* Exercise details:
The records that follow must be repeated exactly, line by line.

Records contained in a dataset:

>>>>>

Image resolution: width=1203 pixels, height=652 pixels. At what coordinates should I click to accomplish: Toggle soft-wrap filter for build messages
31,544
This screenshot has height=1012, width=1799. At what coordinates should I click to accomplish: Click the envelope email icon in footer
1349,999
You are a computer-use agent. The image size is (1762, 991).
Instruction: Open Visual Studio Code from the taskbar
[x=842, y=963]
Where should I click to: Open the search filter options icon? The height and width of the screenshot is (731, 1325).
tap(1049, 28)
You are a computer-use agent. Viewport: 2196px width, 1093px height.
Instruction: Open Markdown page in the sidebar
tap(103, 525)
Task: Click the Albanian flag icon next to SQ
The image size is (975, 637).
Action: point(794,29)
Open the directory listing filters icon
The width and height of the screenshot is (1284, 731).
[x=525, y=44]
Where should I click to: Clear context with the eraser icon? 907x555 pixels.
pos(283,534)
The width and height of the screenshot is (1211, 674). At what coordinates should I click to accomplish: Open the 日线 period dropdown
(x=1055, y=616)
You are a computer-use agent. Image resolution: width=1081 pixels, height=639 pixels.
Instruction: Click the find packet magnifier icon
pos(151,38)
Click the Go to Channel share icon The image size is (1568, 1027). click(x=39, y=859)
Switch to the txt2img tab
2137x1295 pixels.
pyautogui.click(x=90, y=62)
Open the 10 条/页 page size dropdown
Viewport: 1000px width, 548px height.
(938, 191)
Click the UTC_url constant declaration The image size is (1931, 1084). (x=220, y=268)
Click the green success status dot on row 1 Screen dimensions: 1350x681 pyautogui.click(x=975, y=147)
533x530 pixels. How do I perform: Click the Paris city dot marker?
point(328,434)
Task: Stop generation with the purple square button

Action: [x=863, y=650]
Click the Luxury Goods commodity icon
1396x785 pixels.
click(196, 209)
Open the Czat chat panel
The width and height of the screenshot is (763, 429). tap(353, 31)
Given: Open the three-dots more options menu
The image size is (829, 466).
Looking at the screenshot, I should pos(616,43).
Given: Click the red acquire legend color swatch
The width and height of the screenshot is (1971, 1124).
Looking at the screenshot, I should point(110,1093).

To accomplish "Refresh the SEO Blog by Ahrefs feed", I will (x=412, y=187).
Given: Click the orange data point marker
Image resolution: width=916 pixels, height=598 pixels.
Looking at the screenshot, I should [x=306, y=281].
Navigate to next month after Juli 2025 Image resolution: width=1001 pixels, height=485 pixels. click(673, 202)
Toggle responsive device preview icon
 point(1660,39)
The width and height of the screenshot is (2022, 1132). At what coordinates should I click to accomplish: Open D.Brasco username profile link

<<<<<

* Your response:
Image resolution: width=1203 pixels, height=652 pixels. At what coordinates should I click to accomplish: Toggle soft-wrap filter for build messages
31,544
This screenshot has height=1012, width=1799. At what coordinates should I click to accomplish: Click the envelope email icon in footer
1349,999
You are a computer-use agent. The image size is (1762, 991).
Instruction: Open Visual Studio Code from the taskbar
[x=842, y=963]
Where should I click to: Open the search filter options icon? The height and width of the screenshot is (731, 1325).
tap(1049, 28)
You are a computer-use agent. Viewport: 2196px width, 1093px height.
Instruction: Open Markdown page in the sidebar
tap(103, 525)
Task: Click the Albanian flag icon next to SQ
The image size is (975, 637).
Action: point(794,29)
Open the directory listing filters icon
The width and height of the screenshot is (1284, 731).
[x=525, y=44]
Where should I click to: Clear context with the eraser icon? 907x555 pixels.
pos(283,534)
The width and height of the screenshot is (1211, 674). At what coordinates should I click to accomplish: Open the 日线 period dropdown
(x=1055, y=616)
You are a computer-use agent. Image resolution: width=1081 pixels, height=639 pixels.
Instruction: Click the find packet magnifier icon
pos(151,38)
Click the Go to Channel share icon The image size is (1568, 1027). click(x=39, y=859)
Switch to the txt2img tab
2137x1295 pixels.
pyautogui.click(x=90, y=62)
Open the 10 条/页 page size dropdown
Viewport: 1000px width, 548px height.
(938, 191)
Click the UTC_url constant declaration The image size is (1931, 1084). (x=220, y=268)
Click the green success status dot on row 1 Screen dimensions: 1350x681 pyautogui.click(x=975, y=147)
533x530 pixels. How do I perform: Click the Paris city dot marker?
point(328,434)
Task: Stop generation with the purple square button

Action: [x=863, y=650]
Click the Luxury Goods commodity icon
1396x785 pixels.
click(196, 209)
Open the Czat chat panel
The width and height of the screenshot is (763, 429). tap(353, 31)
Given: Open the three-dots more options menu
The image size is (829, 466).
Looking at the screenshot, I should pos(616,43).
Given: Click the red acquire legend color swatch
The width and height of the screenshot is (1971, 1124).
Looking at the screenshot, I should point(110,1093).

To accomplish "Refresh the SEO Blog by Ahrefs feed", I will (x=412, y=187).
Given: Click the orange data point marker
Image resolution: width=916 pixels, height=598 pixels.
Looking at the screenshot, I should [x=306, y=281].
Navigate to next month after Juli 2025 Image resolution: width=1001 pixels, height=485 pixels. click(673, 202)
Toggle responsive device preview icon
 point(1660,39)
The width and height of the screenshot is (2022, 1132). At what coordinates should I click to accomplish: Open D.Brasco username profile link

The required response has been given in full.